On se détermina enfin, les 71 témoins produits par CALVAT n’apportant aucune charge contre NEBON, a faire « déposer le fameux CANARD ». CANARD, autre habitant de La Salette, dut être « contraint par corps et traduit à grands frais de Marseille dans les prisons de Corps ». CANARD (ainsi trompé et suborné, déclare CHABERT) « dépose que deux jours après la fête de la St Martin 1749, à cinq heures du soir, CHABERT lui avait proposé d’acheter des marchandises qu’il avait eu de rencontre, que CHABERT le mena dans son écurie, et fut prendre ces marchandises dans sa grange, qu’il en paya sur le champ le prix, convenu à 200 livres. Que CHABERT lui donna ensuite un billet de roulement, signé Vial, qui est le consul de La Salette; que le lendemain 15 novembre il partit pour la Provence où il avait débité ces marchandises ». On lui fait ajouter que « CHABERT lui avait écrit, à Marseille, de bien se garder de venir dans le païs, qu’il avait été décrété de prise de corps ».

C’est à la suite de cette déposition que CHABERT fut le 31 mars 1750 « décrété de prise de corps, et que CANARD subit, justement, le même sort ».

En fait il ne semble que CANARD ait atteint Marseille, car c’est au Poüet (10 km au nord de Sisteron) que ses marchandises auraient été saisies, le 16 novembre 1749, par les employés du bureau du Poüet : « elles ne furent estimées que 150 livres ».

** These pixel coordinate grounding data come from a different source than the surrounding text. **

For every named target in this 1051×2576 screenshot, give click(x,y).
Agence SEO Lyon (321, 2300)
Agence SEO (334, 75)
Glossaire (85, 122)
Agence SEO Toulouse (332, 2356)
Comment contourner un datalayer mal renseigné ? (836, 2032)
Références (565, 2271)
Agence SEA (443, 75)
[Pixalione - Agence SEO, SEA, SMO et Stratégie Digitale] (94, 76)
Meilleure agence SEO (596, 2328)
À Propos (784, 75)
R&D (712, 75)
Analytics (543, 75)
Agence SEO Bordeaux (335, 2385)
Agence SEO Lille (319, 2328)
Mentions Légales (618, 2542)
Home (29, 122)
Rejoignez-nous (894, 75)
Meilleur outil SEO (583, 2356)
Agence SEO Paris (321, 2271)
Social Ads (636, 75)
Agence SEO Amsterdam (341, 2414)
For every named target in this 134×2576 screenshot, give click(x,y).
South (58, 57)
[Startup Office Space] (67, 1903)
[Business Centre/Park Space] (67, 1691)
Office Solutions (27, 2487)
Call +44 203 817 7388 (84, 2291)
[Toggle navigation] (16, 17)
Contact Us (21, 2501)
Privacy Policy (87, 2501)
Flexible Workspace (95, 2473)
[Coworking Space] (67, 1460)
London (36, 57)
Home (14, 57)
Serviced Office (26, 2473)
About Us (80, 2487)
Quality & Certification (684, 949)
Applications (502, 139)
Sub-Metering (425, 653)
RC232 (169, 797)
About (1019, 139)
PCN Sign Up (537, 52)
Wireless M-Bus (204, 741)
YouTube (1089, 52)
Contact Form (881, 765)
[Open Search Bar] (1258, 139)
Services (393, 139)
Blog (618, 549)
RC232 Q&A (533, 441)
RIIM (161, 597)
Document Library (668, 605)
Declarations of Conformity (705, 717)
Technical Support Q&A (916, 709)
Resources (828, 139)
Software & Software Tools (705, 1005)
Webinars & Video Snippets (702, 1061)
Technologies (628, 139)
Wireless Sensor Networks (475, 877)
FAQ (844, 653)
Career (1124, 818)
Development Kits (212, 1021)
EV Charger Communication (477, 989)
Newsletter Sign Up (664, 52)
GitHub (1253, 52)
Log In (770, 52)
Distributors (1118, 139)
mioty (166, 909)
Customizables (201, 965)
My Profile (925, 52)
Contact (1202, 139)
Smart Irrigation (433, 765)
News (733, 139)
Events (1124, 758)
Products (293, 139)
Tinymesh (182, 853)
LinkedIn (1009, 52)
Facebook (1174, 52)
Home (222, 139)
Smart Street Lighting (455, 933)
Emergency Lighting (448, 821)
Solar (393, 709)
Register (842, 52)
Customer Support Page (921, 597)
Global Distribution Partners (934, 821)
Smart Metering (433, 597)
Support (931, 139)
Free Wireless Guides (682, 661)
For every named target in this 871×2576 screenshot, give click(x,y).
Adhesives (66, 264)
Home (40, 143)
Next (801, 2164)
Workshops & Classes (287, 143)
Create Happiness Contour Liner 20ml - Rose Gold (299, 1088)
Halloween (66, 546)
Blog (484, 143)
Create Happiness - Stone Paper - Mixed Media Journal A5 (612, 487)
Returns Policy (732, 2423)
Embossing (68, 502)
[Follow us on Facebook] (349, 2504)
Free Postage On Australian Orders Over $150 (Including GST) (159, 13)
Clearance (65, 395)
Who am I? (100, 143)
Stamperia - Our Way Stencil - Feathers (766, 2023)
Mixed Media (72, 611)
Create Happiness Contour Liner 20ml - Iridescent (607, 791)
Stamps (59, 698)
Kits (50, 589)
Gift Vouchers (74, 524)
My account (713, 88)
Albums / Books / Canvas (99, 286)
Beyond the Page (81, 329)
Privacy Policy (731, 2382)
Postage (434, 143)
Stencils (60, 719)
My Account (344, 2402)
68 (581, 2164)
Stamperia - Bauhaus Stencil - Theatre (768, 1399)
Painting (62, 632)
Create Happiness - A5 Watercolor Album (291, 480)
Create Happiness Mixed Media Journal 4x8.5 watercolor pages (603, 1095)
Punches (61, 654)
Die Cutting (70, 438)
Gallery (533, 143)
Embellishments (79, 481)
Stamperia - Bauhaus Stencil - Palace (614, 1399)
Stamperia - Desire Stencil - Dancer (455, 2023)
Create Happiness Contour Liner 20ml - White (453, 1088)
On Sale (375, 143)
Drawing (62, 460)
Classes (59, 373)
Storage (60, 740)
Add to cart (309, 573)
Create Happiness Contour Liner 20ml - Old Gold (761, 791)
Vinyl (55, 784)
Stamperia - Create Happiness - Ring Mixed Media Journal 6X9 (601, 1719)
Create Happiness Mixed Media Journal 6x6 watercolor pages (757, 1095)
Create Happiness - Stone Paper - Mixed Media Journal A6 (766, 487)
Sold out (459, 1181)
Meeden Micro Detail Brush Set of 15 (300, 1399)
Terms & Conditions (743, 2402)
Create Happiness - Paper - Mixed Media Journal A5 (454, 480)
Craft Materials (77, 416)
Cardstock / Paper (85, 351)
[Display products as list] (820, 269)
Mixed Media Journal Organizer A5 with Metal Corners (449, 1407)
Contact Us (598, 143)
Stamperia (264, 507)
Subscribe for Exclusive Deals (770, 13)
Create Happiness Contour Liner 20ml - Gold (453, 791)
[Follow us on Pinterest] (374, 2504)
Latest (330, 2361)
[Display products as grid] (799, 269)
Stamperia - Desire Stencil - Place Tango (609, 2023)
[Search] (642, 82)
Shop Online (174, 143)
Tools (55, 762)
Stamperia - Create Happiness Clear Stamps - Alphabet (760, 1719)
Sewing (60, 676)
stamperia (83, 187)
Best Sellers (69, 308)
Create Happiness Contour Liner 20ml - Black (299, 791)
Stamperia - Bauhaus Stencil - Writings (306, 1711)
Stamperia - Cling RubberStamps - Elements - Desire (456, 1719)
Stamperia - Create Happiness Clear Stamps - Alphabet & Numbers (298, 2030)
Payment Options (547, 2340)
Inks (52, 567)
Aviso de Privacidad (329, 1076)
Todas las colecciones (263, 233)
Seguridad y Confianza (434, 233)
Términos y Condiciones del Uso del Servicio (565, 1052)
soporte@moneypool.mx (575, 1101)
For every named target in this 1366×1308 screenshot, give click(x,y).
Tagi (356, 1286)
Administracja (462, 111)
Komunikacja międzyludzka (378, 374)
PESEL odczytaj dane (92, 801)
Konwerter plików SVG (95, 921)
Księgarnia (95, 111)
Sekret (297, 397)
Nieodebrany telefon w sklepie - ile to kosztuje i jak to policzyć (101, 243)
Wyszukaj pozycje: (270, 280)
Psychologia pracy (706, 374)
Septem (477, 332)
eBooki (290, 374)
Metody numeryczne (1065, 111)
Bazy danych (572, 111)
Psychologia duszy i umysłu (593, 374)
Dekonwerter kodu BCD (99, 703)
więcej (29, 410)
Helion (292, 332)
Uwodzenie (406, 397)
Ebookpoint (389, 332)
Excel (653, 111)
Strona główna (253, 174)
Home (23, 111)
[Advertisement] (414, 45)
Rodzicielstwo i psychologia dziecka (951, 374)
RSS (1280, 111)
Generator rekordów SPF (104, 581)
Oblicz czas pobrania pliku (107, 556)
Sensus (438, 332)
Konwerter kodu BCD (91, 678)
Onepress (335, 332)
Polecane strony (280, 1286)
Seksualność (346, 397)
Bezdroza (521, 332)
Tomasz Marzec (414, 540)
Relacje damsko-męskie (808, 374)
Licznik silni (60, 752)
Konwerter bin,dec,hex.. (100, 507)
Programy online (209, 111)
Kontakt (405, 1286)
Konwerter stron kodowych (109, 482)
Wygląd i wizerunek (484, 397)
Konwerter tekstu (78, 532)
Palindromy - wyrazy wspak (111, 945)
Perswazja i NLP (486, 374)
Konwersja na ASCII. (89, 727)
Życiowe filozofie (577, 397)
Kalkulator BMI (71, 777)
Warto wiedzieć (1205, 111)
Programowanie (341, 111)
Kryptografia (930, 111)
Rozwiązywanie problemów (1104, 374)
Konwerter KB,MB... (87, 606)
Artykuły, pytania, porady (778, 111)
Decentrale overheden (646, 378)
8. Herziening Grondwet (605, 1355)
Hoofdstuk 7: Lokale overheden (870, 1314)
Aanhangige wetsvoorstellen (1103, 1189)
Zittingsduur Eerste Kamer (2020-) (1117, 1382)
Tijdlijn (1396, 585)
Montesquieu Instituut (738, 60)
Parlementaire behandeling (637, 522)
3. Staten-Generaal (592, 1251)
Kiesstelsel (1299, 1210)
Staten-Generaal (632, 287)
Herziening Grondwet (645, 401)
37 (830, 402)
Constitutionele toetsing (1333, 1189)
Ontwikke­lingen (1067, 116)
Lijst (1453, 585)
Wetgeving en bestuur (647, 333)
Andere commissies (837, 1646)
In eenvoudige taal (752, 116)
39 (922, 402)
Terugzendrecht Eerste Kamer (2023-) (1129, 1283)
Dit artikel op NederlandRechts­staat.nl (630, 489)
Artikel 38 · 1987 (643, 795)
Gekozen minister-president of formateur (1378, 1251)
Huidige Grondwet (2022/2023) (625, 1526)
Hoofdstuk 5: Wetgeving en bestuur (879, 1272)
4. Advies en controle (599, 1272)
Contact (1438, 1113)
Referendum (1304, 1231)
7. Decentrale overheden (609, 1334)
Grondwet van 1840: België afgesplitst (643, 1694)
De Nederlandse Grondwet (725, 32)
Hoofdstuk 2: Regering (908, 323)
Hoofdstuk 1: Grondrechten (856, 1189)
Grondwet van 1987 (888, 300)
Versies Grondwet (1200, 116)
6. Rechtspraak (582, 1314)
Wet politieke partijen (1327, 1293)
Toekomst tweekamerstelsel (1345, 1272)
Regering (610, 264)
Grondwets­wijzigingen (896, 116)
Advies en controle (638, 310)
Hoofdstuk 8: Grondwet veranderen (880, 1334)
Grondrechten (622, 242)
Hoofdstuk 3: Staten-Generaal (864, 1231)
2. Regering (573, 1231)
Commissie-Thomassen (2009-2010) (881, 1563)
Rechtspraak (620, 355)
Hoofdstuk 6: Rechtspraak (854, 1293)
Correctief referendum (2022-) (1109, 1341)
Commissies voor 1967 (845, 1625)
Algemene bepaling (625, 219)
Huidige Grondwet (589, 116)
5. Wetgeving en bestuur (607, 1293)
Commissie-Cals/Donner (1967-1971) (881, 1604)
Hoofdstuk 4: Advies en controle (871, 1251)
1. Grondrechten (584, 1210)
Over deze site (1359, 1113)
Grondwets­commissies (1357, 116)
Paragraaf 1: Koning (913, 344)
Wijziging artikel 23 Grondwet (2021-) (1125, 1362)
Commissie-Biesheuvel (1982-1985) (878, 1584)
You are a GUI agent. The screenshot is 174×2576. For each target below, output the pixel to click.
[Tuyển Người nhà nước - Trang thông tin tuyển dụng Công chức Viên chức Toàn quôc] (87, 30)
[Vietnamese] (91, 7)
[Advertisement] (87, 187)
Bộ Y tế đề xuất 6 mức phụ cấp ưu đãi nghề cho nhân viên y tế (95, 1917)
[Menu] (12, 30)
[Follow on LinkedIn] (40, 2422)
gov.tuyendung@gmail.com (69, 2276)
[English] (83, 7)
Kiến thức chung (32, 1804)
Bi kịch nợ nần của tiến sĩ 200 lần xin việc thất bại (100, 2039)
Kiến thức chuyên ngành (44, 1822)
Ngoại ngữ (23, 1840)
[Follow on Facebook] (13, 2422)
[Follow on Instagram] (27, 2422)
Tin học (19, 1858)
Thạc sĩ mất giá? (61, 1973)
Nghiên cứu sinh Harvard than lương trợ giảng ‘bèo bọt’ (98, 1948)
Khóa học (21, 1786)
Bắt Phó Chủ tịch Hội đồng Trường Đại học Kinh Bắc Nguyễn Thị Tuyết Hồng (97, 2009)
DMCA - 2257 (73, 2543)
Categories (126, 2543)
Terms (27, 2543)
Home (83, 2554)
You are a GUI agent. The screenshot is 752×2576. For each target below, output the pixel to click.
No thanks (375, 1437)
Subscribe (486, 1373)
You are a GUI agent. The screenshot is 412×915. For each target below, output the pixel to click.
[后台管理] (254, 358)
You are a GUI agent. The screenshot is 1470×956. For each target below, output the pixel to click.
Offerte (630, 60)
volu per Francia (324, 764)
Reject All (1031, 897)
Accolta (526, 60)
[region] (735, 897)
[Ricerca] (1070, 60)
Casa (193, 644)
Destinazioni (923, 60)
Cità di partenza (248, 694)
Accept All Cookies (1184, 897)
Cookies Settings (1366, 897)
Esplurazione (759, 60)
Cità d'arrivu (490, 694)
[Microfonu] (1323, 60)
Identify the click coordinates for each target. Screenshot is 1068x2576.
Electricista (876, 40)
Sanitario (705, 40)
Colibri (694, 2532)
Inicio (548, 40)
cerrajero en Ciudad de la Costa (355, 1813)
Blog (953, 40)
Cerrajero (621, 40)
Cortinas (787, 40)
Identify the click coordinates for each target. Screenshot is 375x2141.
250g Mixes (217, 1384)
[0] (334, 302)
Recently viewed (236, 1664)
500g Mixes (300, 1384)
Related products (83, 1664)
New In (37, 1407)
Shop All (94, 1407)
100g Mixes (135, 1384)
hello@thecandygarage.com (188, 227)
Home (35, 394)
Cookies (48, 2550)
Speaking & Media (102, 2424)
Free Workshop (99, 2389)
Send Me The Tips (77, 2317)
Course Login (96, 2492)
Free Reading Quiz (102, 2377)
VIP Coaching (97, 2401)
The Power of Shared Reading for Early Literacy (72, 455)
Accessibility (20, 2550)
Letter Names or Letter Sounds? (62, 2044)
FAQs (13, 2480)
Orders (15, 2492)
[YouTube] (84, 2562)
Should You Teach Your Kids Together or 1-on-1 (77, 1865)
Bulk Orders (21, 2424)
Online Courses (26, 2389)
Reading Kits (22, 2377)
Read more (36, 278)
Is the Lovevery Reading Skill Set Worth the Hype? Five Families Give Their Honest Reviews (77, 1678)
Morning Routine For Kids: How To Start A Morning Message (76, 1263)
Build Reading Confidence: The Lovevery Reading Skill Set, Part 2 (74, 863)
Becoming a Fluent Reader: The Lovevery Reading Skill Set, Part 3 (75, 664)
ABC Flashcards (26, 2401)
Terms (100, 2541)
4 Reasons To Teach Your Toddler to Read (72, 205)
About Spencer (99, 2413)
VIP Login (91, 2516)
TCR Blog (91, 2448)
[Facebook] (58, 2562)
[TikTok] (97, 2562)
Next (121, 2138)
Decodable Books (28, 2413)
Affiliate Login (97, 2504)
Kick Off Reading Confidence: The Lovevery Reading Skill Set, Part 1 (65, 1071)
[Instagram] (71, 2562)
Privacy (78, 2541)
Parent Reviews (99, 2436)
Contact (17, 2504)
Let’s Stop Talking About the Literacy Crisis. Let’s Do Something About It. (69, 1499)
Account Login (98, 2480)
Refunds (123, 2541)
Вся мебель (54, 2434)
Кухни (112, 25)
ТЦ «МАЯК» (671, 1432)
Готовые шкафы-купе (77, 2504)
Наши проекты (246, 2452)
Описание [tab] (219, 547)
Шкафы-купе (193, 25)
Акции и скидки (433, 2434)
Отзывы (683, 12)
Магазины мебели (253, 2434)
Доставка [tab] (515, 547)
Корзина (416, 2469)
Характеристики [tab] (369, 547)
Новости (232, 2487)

Mais par la suite CANARD « a été forcé d’avouer que la lettre qu’il pretendoit avoir reçu de CHABERT etait fausse, qu’il l’avait fait ecrire dans les prisons par Jean Meyssonnier, et qu’il avait lui même contrefait la signature ».

Un autre témoin François LAURENT, accusé d’avoir écrit le billet de roulement, fut aussi décrété de prise de corps le 13 septembre 1750.

La controverse se poursuivit pendant de longs mois, avec de nombreux mémoires établis des deux côtés, de nombreuses confrontations. On peut résumer en gros la situation :

CHABERT accuse NEBON « d’avoir falsifié les cachets, de les avoir détruits, et de ne pouvoir les présenter ». Il ajoute :

« A suposer que le Verbal de vérification des cachets put faire preuve d’une altération, il ne fait point de preuve de celui qui l’auroit commis, et l’hôtellerie de CHABERT étant aussi fréquentée qu’elle l’est, il ne saurait résulter, du Verbal du 19 décembre, aucune accusation d’altération, ni de vol, contre CHABERT. »

Aux dernières nouvelles tous les antagonistes, soit six personnes, sont détenus dans les prisons de la Conciergerie du Palais à Grenoble. Il est difficile de se faire une opinion sur leurs responsabilités précises dans cette sombre histoire. On ne sait pas pour le moment ce qu’il adviendra d’eux plus tard. CHABERT ne semble pas être mort à Corps : son décès ne figure pas dans les registres paroissiaux.

Les recherches concernant Ambroise dans les archives du bagne de Toulon n’ont rien donné. Par contre Claude CANARD (matricule 1.0.116, n° 6836, puis 1531) avait été condamné à vie par le Parlement de Grenoble le 4 mars 1752. Le motif de sa condamnation ne figure pas dans les archives du bagne (service historique de la marine à Toulon : 0088 SHM/T Généal/ 03-17 du 24 janvier 2002).


Cette compilation a été faite à partir de deux documents :

  • Adresse aux Seigneurs de Parlement, faite par Antoine NEBON en octobre 1750 (Imprimerie de Joseph Cuchet, rue Pérolerie à Grenoble)
  • Adresse à la Chambre ordonnée en vacations, faite par Ambroise CHABERT (Imprimerie d’André Giroud au Palais à Grenoble)

Ces deux documents ont été découverts par Cyril Royer aux Archives Départementales de l’Isère à Grenoble. Nous sommes tous deux, plus Alain Baloco, descendants d’Ambroise Chabert.